A double-slit experiment in a single molecule

20 Aug 1999

Thomas Young's double-slit interference experiment - first performed in 1801 - is one of the most famous experiments in physics. In a traditional double-slit experiment light from a single source is split into two beams which propagate separately, before recombining to produce light and dark fringes. The fringes are due to the relative phases of the two beams: they are light when the beams interfere constructively and dark when the interference is destructive. Now Richard Dixon of Bristol University in the UK and colleagues from the Academia Sinica in Taiwan and Dalian University of Technology in China have demonstrated a chemical analogue of the double-slit experiment in a water molecule. The fringe pattern can be seen by splitting the water molecules with laser radiation and observing the energy levels of the resulting hydroxide ions (Science 285 1249).

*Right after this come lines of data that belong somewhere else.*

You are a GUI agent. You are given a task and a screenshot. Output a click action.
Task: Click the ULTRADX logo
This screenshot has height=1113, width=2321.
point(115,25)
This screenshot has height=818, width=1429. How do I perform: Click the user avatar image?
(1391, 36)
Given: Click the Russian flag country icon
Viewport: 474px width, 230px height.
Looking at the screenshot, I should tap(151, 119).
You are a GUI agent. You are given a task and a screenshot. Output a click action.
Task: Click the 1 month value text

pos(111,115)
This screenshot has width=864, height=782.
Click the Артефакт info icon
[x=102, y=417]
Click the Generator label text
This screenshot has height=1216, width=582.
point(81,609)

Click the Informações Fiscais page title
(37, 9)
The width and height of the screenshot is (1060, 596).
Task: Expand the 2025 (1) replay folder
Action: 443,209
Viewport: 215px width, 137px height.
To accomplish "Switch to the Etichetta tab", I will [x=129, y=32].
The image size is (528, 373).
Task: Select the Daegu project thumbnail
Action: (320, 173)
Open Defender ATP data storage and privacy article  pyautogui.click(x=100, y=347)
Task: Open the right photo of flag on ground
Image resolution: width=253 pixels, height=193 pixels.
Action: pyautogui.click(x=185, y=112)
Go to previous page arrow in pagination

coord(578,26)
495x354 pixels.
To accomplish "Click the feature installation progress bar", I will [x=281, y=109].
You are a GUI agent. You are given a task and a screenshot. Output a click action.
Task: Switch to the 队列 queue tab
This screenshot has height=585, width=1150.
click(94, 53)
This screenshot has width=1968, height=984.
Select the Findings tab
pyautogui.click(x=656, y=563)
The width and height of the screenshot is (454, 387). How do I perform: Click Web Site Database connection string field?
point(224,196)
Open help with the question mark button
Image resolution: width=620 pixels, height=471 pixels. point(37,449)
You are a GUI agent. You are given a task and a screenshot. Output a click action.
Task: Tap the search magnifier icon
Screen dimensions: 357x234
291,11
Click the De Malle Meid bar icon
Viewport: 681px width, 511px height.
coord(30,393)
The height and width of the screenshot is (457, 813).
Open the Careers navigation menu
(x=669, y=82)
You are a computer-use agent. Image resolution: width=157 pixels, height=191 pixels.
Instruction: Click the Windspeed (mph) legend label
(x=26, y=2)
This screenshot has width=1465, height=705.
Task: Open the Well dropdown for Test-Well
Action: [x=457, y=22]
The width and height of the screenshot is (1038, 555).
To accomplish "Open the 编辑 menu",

Photons from the laser can excite electrons in the water molecules into a so-called anti-bonding state. Molecules in this state can adopt one of two distorted shapes, both of which can dissociate into a hydroxide radical and a hydrogen atom. However the two different shapes can result in the hydroxide radical being created in different rotational energy states. According to Dixon and colleagues, the water molecule is the equivalent of a photon, and the two geometries can be thought of as the slits in Young’s experiment. The quantum wave functions arising from the two dissociation routes interfere with one another, creating an interference pattern that can be observed in the distribution of the hydroxide radicals among their different rotational states.